R/familyWALS.R

Defines functions negbinWALS negbinFixedWALS negativeBinomial binomialWALS poissonWALS familyWALS

Documented in binomialWALS familyWALS negativeBinomial negbinFixedWALS negbinWALS poissonWALS

#' Extended Family Objects for Models
#'
#' Objects of class \code{"familyWALS"} inherit from \code{"\link[stats]{family}"}
#' and extend those with (transformation) functions required for
#' \code{\link[WALS]{walsGLM}} and \code{\link[WALS]{walsNB}}.
#'
#' @param link Specifies the model link function. Typically a character string
#' or an object of class \code{"link-glm"} generated by
#' \code{\link[stats]{make.link}}. See \code{\link[stats]{family}} for more details.
#' Currently, only a limited number of links are supported. See below for more
#' details.
#' @param object The function \code{familyWALS()} extracts the family objects stored
#' in \code{"walsGLM"} objects.
#' @param ... Further arguments passed to methods.
#'
#' The \code{negbinWALS()} family currently only accepts \code{"log"}, while
#' \code{negbinFixedWALS()} supports both \code{"log"} and \code{"canonical"}.
#'
#' @details
#' \code{familyWALS()} is a generic function that extracts the family used in
#' \code{"walsGLM"} objects.
#'
#' \code{negbinFixedWALS()} creates the \code{"familyWALS"} object for negative
#' binomial distribution type 2 (NB2) with fixed dispersion parameter. It extends
#' \code{\link[WALS]{negativeBinomial}}.
#'
#' \code{negbinWALS()} creates objects of the specialized class \code{"familyNBWALS"}
#' which inherits from \code{"familyWALS"} and \code{"family"}. It constructs the
#' \code{"familyNBWALS"} object for the negative binomial distribution type 2 (NB2)
#' with variable dispersion parameter by extending \code{\link[WALS]{negativeBinomial}}
#' and \code{negbinFixedWALS} with functions required in \code{\link[WALS]{walsNB}.}
#' **\code{negbinWALS} should only be used in \code{\link[WALS]{walsNBfit}} and
#' not in \code{\link[WALS]{walsGLM}} because the NB2 with variable dispersion
#' parameter is not a GLM!**
#'
#' ### Supported links
#' Currently, \code{binomialWALS()} and \code{poissonWALS()} only support their
#' canonical links, i.e. \code{"logit"} and \code{"log"}, respectively.
#' \code{negbinFixedWALS()} supports both, the \code{"canonical"} link and
#' the \code{"log"} link, however, the first is not recommended due to numerical
#' difficulties in the fitting process.

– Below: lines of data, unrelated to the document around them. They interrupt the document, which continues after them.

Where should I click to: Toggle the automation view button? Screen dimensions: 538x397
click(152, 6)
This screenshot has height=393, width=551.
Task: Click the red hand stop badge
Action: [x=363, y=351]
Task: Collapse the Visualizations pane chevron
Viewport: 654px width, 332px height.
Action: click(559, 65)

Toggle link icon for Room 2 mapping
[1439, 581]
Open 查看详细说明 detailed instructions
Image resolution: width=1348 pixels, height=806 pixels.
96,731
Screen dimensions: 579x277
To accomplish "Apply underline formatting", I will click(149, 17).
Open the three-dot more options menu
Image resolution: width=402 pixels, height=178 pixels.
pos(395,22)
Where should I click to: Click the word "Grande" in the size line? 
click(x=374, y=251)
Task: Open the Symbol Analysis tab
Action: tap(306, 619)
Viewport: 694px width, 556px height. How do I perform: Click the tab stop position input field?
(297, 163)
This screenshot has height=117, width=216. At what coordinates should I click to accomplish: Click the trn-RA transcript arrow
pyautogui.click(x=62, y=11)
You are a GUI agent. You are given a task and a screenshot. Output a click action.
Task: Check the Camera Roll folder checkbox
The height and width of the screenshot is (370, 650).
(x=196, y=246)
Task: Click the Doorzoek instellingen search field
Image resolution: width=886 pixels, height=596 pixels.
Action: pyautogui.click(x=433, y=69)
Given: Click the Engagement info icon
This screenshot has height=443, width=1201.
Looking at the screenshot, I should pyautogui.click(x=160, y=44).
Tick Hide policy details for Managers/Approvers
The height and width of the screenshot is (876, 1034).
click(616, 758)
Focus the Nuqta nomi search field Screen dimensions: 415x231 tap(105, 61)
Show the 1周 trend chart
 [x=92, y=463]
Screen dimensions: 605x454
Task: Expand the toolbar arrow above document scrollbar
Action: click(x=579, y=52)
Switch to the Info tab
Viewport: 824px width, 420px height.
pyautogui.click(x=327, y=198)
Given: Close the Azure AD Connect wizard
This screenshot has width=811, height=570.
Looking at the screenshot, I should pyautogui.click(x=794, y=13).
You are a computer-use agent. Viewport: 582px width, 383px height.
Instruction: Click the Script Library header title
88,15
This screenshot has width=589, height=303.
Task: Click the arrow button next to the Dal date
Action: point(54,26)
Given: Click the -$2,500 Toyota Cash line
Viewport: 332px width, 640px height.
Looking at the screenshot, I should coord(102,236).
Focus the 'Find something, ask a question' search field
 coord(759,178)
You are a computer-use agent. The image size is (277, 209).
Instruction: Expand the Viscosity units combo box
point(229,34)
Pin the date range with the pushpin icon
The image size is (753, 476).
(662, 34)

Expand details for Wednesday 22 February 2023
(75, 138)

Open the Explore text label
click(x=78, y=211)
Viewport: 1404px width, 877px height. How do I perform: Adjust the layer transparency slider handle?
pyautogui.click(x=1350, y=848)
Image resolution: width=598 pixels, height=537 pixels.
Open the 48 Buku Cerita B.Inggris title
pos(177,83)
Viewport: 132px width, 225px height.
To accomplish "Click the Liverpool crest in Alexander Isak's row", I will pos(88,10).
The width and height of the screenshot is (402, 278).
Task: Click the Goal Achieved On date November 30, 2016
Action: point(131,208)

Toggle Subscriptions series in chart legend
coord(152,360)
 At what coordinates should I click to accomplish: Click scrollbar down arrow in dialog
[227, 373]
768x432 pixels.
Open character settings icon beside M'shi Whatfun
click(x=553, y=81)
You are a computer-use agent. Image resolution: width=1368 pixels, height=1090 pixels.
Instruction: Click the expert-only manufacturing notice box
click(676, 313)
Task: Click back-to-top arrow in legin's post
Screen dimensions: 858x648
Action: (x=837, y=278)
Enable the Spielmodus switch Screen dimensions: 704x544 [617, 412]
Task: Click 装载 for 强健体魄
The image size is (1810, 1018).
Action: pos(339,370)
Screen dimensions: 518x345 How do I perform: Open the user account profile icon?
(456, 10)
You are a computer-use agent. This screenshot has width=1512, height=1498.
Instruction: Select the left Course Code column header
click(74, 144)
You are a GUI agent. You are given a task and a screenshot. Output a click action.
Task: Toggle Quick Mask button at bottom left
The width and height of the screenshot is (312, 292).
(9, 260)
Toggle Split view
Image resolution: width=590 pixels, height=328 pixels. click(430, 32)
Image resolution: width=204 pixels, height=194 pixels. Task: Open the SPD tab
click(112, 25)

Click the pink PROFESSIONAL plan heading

In contrast, \code{negbinWALS()} only
#' supports the \code{"log"} link.
#'
#' @returns An object of class \code{"familyWALS"} to be used in
#' \code{\link[WALS]{walsGLM}} that inherits from \code{"\link[stats]{family}"}.
#' This is a list that contains elements returned from the corresponding family
#' function that it extends. Additionally, the following elements are available:
#' \item{theta.eta}{function. Derivative of the canonical parameter \eqn{\theta}
#' with respect to the linear link \eqn{\eta}, i.e. \eqn{d \theta / d \eta}.}
#' \item{psi}{function. \eqn{\psi} defined on p. 3 of \insertCite{deluca2018glm}{WALS}.}
#' \item{initializeY}{function. Preprocesses the response, e.g. in
#' \code{binomialWALS()} it transforms factors to numeric 0s and 1s.}
#' \item{transformY}{function. Transforms the response to \eqn{\bar{y}}.
#' See eq. (5) in \insertCite{deluca2018glm}{WALS} for GLMs and
#' \insertCite{huynhwalsnb}{WALS} for \code{negbinWALS()} used in
#' \code{\link[WALS]{walsNB}}.}
#' \item{transformX}{function. Transforms the regressors to \eqn{\bar{X}_1} and
#' \eqn{\bar{X}_2}, respectively. See eq. (5) in \insertCite{deluca2018glm}{WALS}
#' for GLMs and \insertCite{huynhwalsnb}{WALS} for \code{negbinWALS()} used in
#' \code{\link[WALS]{walsNB}}.}
#' \item{density}{function. The probability density/mass function of the family.}
#'
#' \code{poissonWALS()} and \code{negbinFixedWALS()} return objects of class
#' \code{"familyWALScount"} that inherit from \code{"familyWALS"} and
#' \code{"family"}. These are lists that contain the same elements as
#' \code{"familyWALS"} objects described above.
#'
#' @references
#' \insertAllCited{}
#'
#' @seealso [family], [walsGLM].
#'
#' @examples
#' ## Use in walsGLM():
#' data("NMES1988", package = "AER")
#' NMES1988 <- na.omit(NMES1988)
#' fitPoisson <- walsGLM(emergency ~ health + chronic + age + gender |
#'                        I((age^2)/10) + married + region, family = poissonWALS(),
#'                       data = NMES1988, prior = laplace())
#' summary(fitPoisson)
#'
#' ## Plot derivatives of binomialWALS() with default 'logit' link:
#' bi <- binomialWALS()
#' plot(bi$mu.eta, from = -10, to = 10)
#' plot(bi$theta.eta, from = -10, to = 10) # constant. logit is canonical link
#'
#' @aliases familyWALScount
#' @export
familyWALS <- function(object, ...) UseMethod("familyWALS", object)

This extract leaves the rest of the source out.